EXERCISE =
Could you quote the records below word for word, leaving out the pictures?

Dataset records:
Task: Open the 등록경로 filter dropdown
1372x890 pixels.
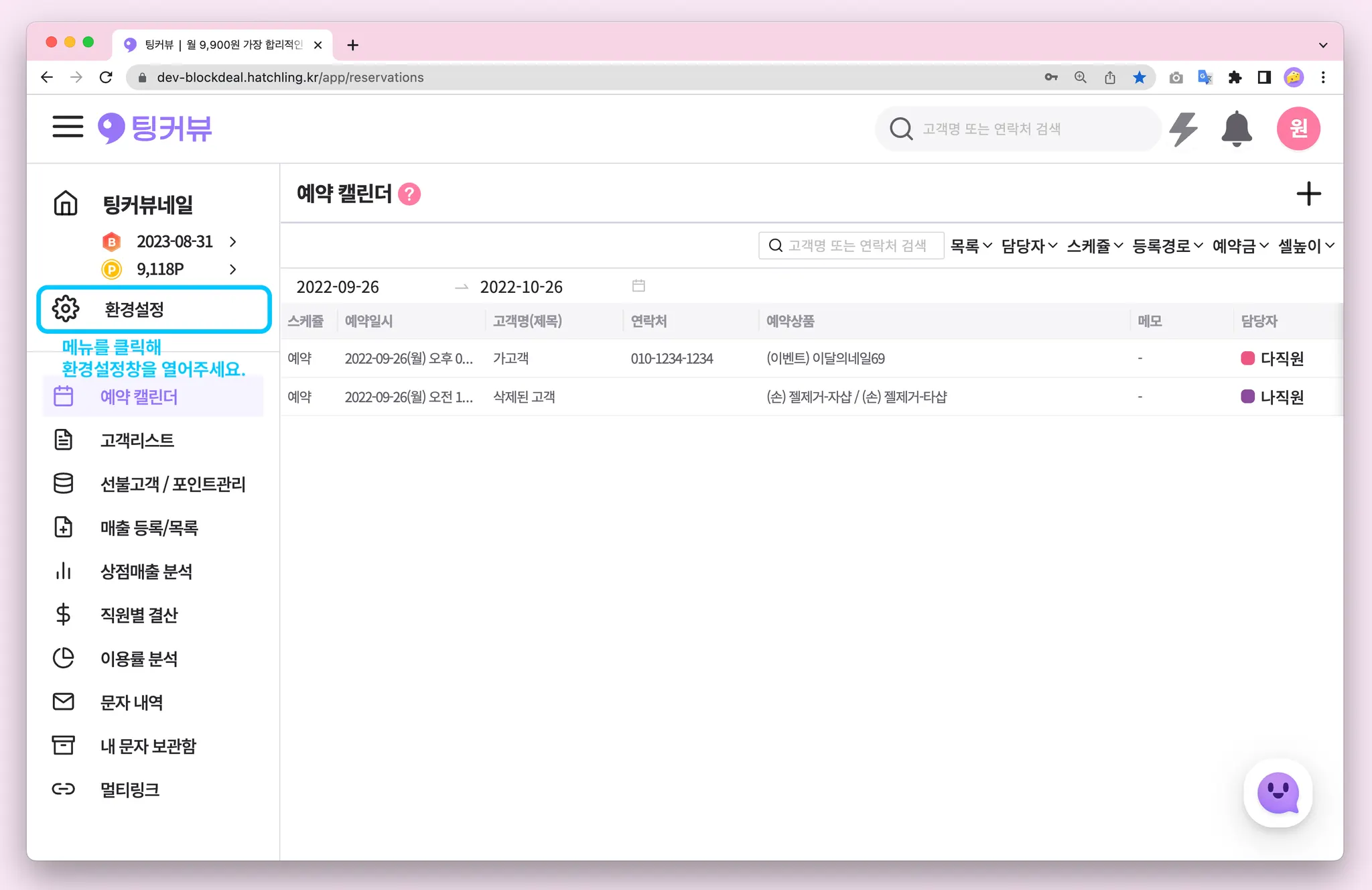Action: pyautogui.click(x=1167, y=246)
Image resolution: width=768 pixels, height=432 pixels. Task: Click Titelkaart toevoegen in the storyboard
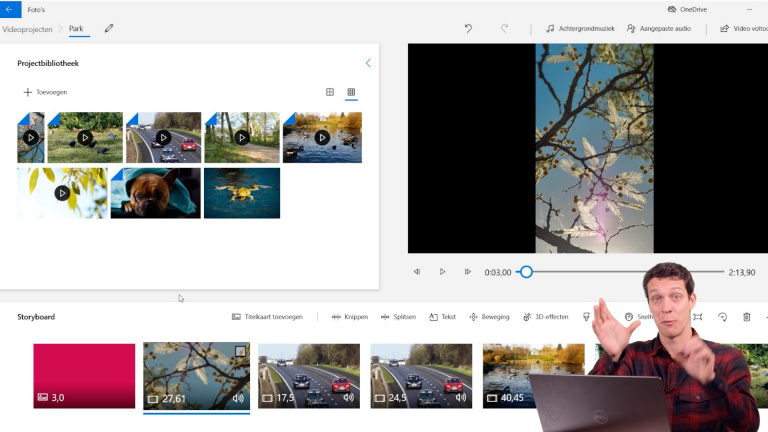[x=267, y=317]
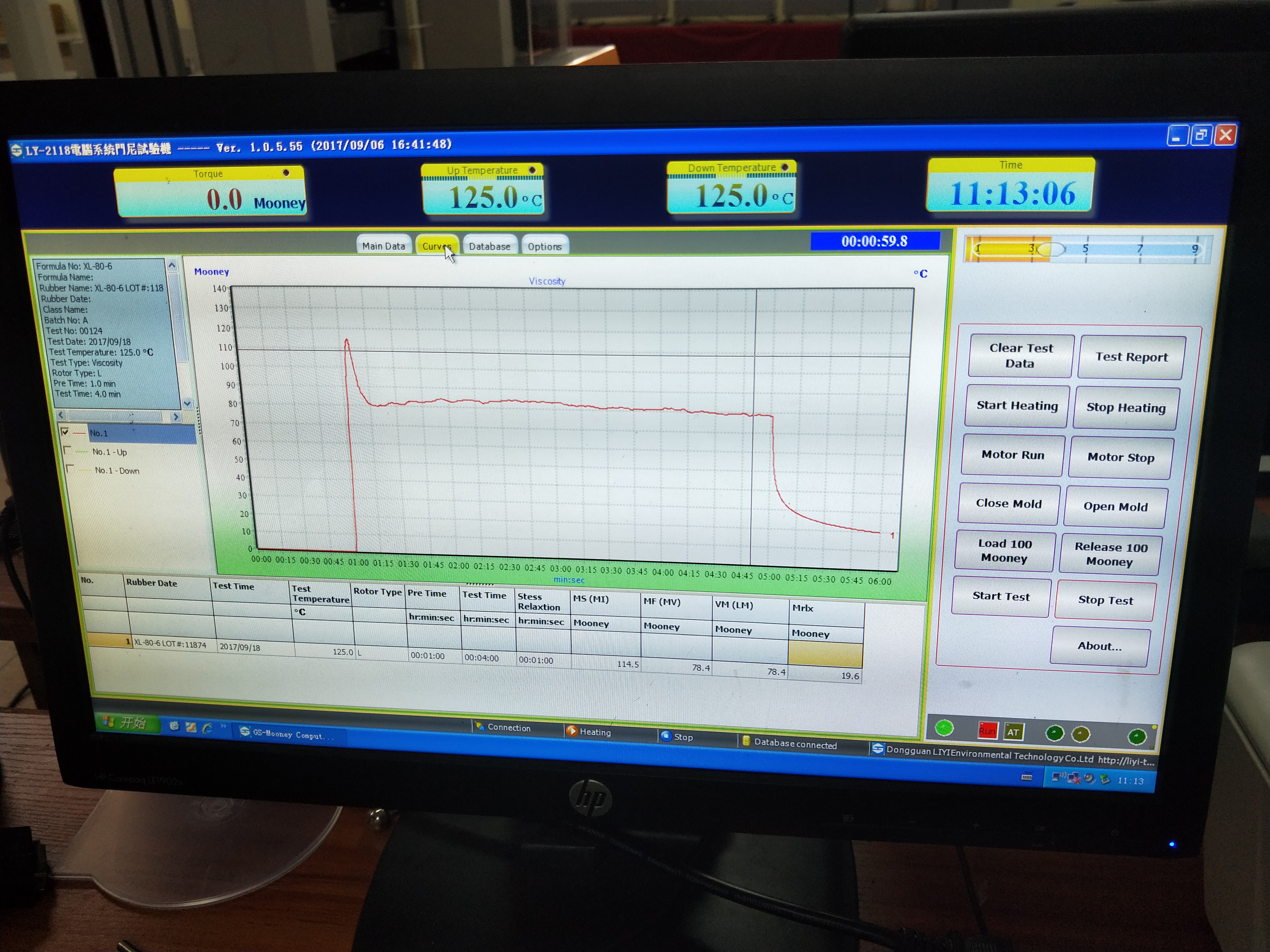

SOLUTION TO THIS TASK =
Task: Open the 등록경로 filter dropdown
1372x890 pixels.
Action: pyautogui.click(x=1167, y=246)
Image resolution: width=768 pixels, height=432 pixels. Task: Click Titelkaart toevoegen in the storyboard
[x=267, y=317]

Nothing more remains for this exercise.